The inhibitory effect of the melatonin receptor antagonist luzindole on voltage-activated transient outward K⁺ current (I_K(A)) was investigated in cultured rat cerebellar granule cells using the whole cell voltage-clamp technique. At the concentration of 1 μM to 1 mM, luzindole reversibly inhibited I_K(A) in a concentration-dependent manner. In addition to reducing the current amplitude of I_K(A),luzindole accelerated the fast inactivation of I_K(A) channels and shifted the curves of voltage-dependent steady-state activation and inactivation of I_K(A) by +6.6 mV and −7.0 mV, respectively.
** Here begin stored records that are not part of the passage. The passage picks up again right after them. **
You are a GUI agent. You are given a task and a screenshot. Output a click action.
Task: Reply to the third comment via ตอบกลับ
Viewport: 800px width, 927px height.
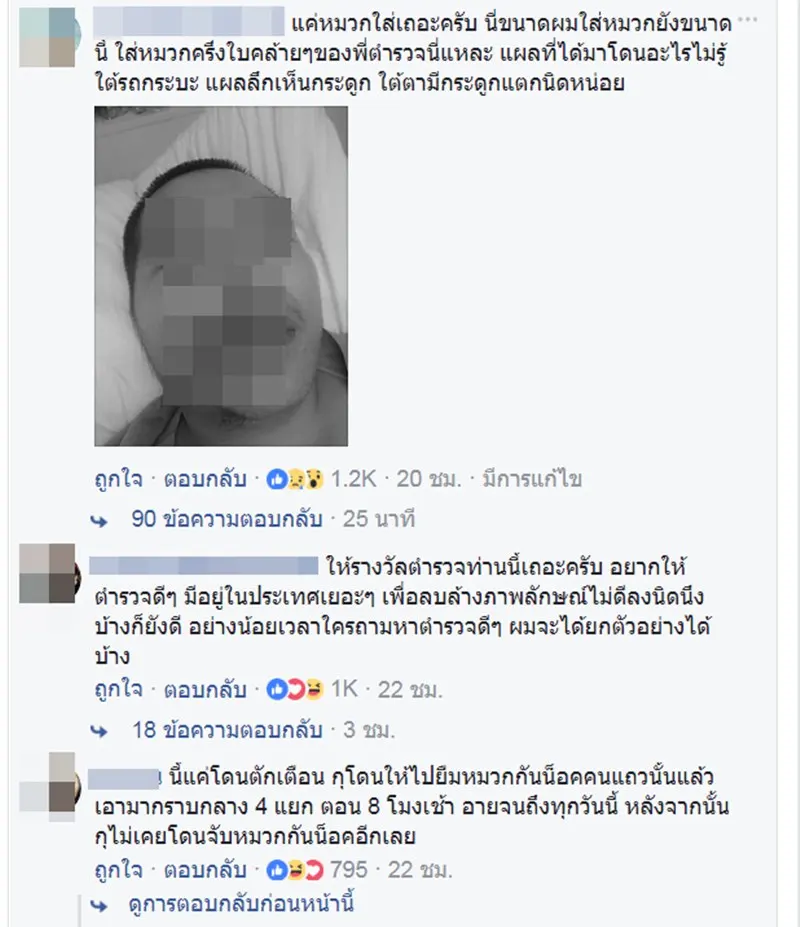pos(205,870)
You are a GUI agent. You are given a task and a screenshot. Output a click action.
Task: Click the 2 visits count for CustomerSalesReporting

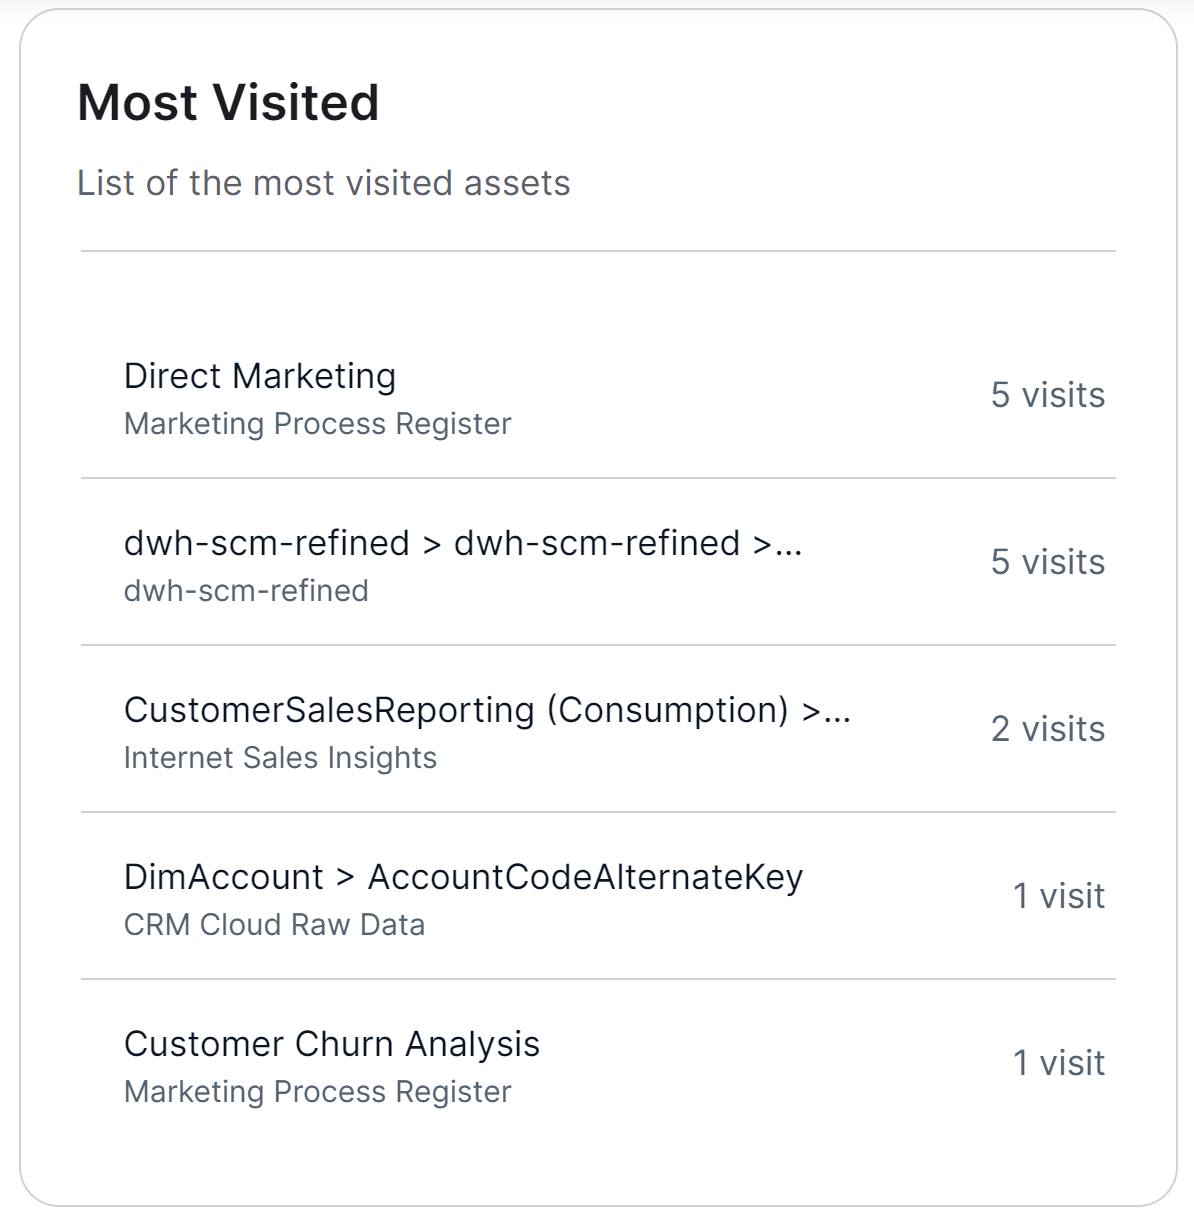point(1047,729)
The inhibitory effect of luzindole was neither use-dependent nor voltage-dependent, suggesting that the binding affinity of luzindole to I_K(A) channels is state-dependent. Including luzindole in the pipette solution, or extracellular application of 4 P-PDOT, an antagonist of melatonin receptors, did not change the luzindole-induced inhibitory effect on the I_K(A) current, indicating that luzindole exerts its channel blocking inhibitory action at the extracellular mouth of the channel, and that the effect is not due to action of the melatonin receptors. Our data are the first demonstration that luzindole is able to block transient outward K⁺ channels in rat cerebellar granule cells in a state-dependent manner, likely associated with extracellular interaction of the drug with the I_K(A) inactivation gate.